Let $f:(a,b)\rightarrow\mathbb{R}$.

The statement to prove is that if $\forall x \in (a,b)$ Lebesgue integral $\int_{(a,x)}fd\lambda=0$, then $f(x)=0$ $\lambda$-almost everywhere.

So if it wouldn't be true then we would have $\forall x \in (a,b):\int_{(a,x)}f_+d\lambda=\int_{(a,x)}f_-d\lambda\neq0$, so every interval contains positive and negative values of the function. It is possible to construct such an $f$ so my guess would be that this function is not Lebesgue measurable and we can't take this integral.

Thanks in advance!

Answer 1

Suppose for some $x \in A$ where $\lambda(A) > 0$ and $f(x) \neq 0$, but $\int_{(a,x)}fd\lambda = 0 $ (Assumption for contradiction)

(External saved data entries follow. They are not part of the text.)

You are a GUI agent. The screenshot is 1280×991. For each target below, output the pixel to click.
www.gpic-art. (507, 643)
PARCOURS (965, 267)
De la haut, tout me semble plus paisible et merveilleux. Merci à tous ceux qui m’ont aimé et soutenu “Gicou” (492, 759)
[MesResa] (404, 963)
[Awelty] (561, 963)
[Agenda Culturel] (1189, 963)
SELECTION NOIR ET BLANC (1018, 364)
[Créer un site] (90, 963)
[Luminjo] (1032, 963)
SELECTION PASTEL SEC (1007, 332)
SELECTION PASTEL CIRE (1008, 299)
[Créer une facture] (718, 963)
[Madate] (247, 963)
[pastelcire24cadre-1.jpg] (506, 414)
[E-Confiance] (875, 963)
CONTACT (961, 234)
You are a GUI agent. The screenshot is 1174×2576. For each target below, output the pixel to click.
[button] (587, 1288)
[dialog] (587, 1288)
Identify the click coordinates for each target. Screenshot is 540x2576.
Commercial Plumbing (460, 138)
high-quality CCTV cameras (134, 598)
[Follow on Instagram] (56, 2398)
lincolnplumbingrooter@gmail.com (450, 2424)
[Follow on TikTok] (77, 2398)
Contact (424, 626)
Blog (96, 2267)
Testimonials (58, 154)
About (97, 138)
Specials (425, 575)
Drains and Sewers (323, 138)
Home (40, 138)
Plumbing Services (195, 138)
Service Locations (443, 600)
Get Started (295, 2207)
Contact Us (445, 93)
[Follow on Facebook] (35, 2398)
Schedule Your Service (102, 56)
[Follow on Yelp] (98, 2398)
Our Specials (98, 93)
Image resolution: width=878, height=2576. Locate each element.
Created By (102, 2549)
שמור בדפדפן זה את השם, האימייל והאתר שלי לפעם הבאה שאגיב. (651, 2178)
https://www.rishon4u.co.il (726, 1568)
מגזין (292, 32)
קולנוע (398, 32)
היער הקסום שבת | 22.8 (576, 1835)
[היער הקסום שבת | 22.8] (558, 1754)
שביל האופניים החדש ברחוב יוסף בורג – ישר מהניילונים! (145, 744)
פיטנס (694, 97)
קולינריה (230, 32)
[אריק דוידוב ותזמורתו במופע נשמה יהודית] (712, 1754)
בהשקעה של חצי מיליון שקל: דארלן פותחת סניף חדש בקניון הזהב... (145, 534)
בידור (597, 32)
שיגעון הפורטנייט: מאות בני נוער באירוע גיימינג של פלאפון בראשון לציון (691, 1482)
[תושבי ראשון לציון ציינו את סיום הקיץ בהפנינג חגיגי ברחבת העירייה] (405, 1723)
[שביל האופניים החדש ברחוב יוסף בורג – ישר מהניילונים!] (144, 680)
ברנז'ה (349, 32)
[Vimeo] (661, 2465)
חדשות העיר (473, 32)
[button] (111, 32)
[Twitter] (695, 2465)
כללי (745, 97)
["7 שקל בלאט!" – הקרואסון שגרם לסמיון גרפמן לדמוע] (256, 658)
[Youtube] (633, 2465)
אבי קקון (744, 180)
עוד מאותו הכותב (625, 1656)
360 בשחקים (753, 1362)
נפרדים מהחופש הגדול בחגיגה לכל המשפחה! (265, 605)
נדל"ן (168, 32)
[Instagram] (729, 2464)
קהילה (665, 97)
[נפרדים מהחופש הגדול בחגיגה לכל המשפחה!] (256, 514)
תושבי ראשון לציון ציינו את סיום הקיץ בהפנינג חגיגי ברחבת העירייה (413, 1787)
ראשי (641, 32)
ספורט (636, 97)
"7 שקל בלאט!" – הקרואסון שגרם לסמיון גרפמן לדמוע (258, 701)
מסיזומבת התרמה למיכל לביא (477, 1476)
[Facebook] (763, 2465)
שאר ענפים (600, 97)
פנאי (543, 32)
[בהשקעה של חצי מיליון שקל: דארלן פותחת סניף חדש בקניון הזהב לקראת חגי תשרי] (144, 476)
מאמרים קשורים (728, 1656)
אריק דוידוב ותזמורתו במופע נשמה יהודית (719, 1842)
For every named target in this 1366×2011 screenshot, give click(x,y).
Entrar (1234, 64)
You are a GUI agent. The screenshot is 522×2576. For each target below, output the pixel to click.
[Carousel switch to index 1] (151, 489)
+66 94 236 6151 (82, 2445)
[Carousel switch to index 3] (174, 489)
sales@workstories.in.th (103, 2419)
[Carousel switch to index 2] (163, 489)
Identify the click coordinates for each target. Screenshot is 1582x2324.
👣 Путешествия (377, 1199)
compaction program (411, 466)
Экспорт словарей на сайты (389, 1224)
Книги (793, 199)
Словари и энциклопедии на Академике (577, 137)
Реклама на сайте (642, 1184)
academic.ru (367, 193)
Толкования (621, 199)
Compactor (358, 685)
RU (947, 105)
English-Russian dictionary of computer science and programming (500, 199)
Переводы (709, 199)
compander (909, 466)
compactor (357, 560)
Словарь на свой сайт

Claim : $$ \int_{0}^{\infty} \lambda [ g \geq t]m(dt) = \int g \;d \lambda $$ where $m$ is lebesgue measure. (You can prove it by Fubini theorem)

Then, for $I$ characteristic function, and $g = fI_{(a,x)}$ $$ 0 = \int_{(a,x)}fd\lambda = \int gd\lambda = \int_{0}^{\infty} \lambda (g \geq t)m(dt) = 0 $$

Then you can see clearly this is contradiction by the above integral cannot be zero.

Answer 2

Consider arbitrary $x \in (a,b)$. Then for every suitably small $\epsilon > 0$,

Let, $$ I_\epsilon : = \int_{((x-\epsilon),(x + \epsilon))} f d\lambda = \int_{(a,x+\epsilon)} f d\lambda - \int_{(a,x - \epsilon)} f d\lambda = 0 - 0 = 0. $$

Also, $$ \lim_{\epsilon \rightarrow 0} \frac{I_{\epsilon}}{2\epsilon} = \lim_{\epsilon \rightarrow 0} 0 = f(x) \: (\lambda) \mbox{ - a.e. by Lebesgue differentiation theorem }. $$

Hence we are done.